Chissà se c’era un mondo in cui questi bambini vedono e vivono sentimenti e sensazioni che a noi adulti, cosiddetti sani, sono preclusi e sbarrati. Mortalità e straordinarietà, due immagini della stessa vita nei bambini speciali come Filippo, nelle famiglie trasformate come quella di Stefania e Gianluca, nelle vite di chi viene in contatto con loro e le loro cicatrici, che con gli anni restano lì in tutta la loro evidenza e che, inspiegabilmente per noi adulti non colpiti finiscono con diventare bellezza e ammirazione.
Le lacrime si trasformano in forza nelle braccia che aiutano nella deambulazione; la paura si muta in istanti presenti vissuti intensamente, come se ognuno di essi fosse l’ultimo, e per questo i più preziosi di sempre. Lo sconforto e la solitudine cedono il passo alle piccole grandi dosi di ottimismo che fanno vivere ogni giorno come un momento di gratitudine, come se non ci fosse un domani. La progettualità, una delle cicatrici più sofferte, cede il posto ad altri voleri, in un disegno più grande dell’individualità e del personale universo di ognuno.
Il centro, in questo, ha il suo piccolo merito, aver concesso uno spazio protetto ai bambini e alle bambine che in quelle stanze diventano giovani uomini e donne, e uno spazio confidenziale dove i familiari condividono occasioni per scoprire e costruire nuove risorse, quelle indispensabili a mantenere i legami in famiglia, e ad amare i loro figli nella maniera in cui essi possono decifrare. Ed è stato anche grazie al supporto degli anni di terapia che Filippo oggi riesce a camminare tra le strade di Rocca San felice, nel giorno della XXIV festa medievale, nelle prime ore della festa, quando le bancherelle si sono appena accaparrate i loro spazi, gli stand delle bibite iniziano ad offrire i primi assaggi e anche i figuranti iniziano a scalpellare, coniare, sferruzzare, con la riproposizione dei mestieri e degli utensili antichi. In questa parata di fragranze, bellezze architettoniche, scorci paesaggistici, Filippo si blocca, arresta il suo passo incurante che la sorella sia avanti, inconsapevole che sua madre sia accanto a lui, fisso con lo sguardo sullo scintillio di luce di una lampada ad olio di una taverna; e di lì non si muove più.

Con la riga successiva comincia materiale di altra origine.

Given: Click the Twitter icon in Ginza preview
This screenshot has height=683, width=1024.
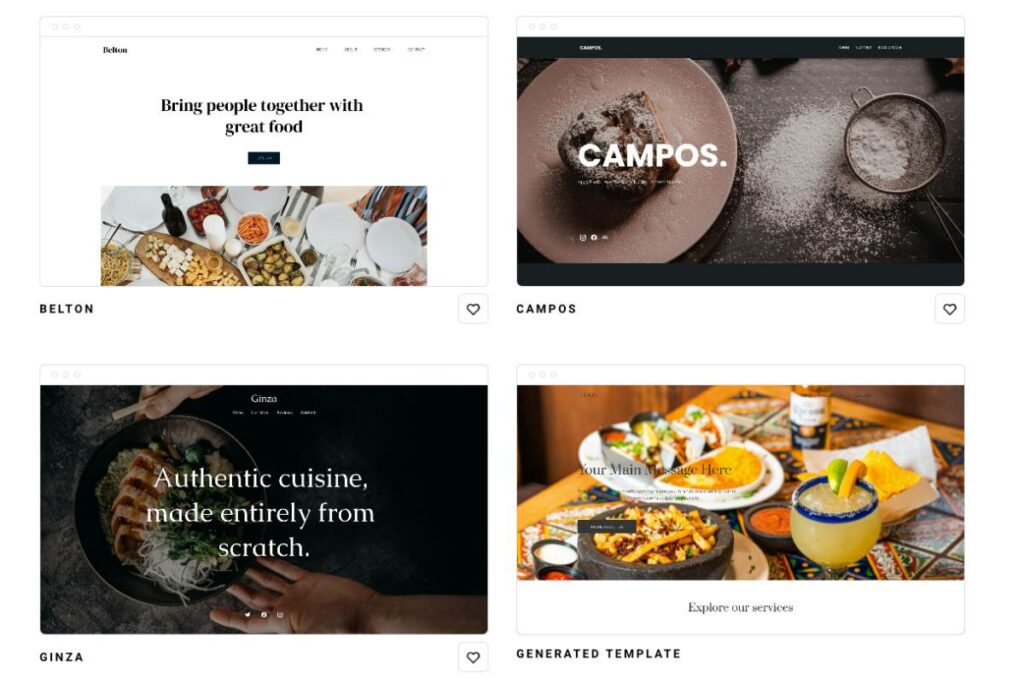Looking at the screenshot, I should coord(248,614).

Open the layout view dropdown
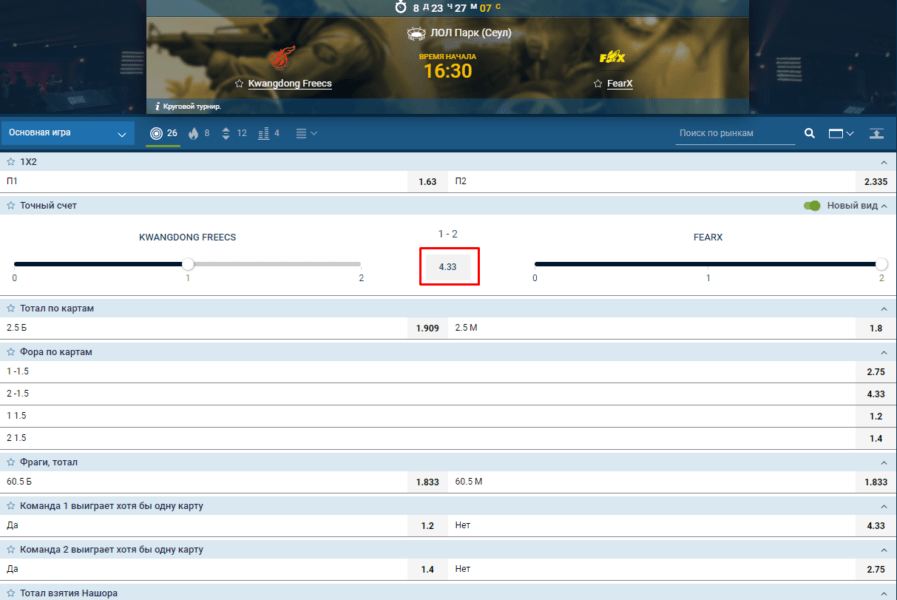(x=840, y=133)
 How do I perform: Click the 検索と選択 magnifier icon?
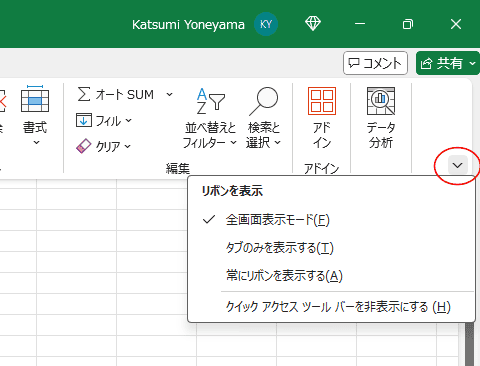(264, 101)
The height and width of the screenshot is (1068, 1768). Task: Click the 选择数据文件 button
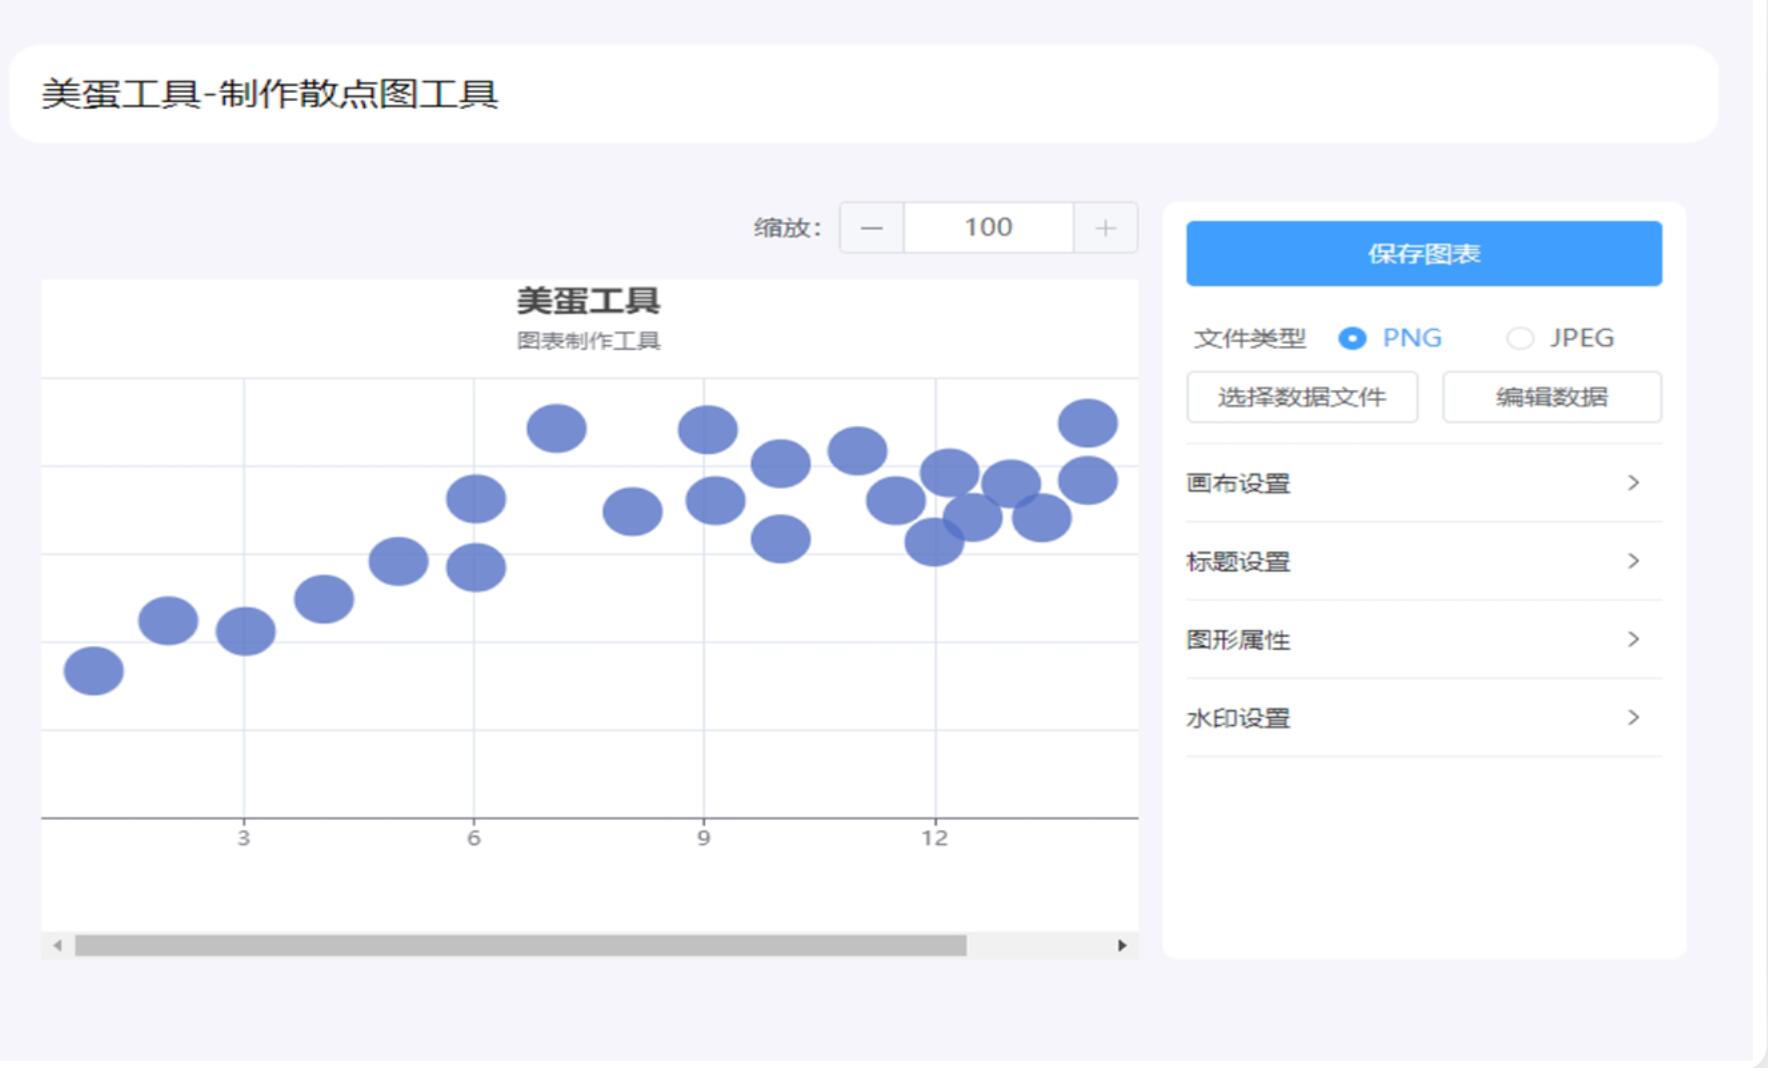click(x=1302, y=397)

Lo capisce e lo sa Stefania che ha visto più volte il succedersi di azioni bloccate inaspettatamente e improvvisamente senza spiegazioni, da parte di quel figlio così misterioso ed amato; ma quell’immagine del suo bellissimo Filippo che mira una lampada antica è così poetica e surreale che anche lei si ferma volontariamente estasiata.
La gita a Rocca San Felice è finita, non ha rispettato l’itinerario previsto e programmato, ma del resto come Filippo ha ben insegnato a questi genitori, senza intervalli, la vita è caducità delle cose, dei luoghi, delle persone ed anche dei programmi che gli uomini ingenuamente si fanno senza troppa coscienza di come l’universo proceda.
Filippo come Giapeto, il titano più antico tra gli antenati del genere umano, sa che provare nostalgia di cosa sarebbe potuto essere e che non è stato, è poca cosa di fronte al mistero e all’infinito, e che l’uomo con la sua intelligenza e il suo desiderio di governare, riesce appena ad accarezzare.
Se gli eventi fossero potuti andare in un modo diverso ci sarebbero andati e nei luoghi della mente e del cuore la sofferenza può generare bellezza.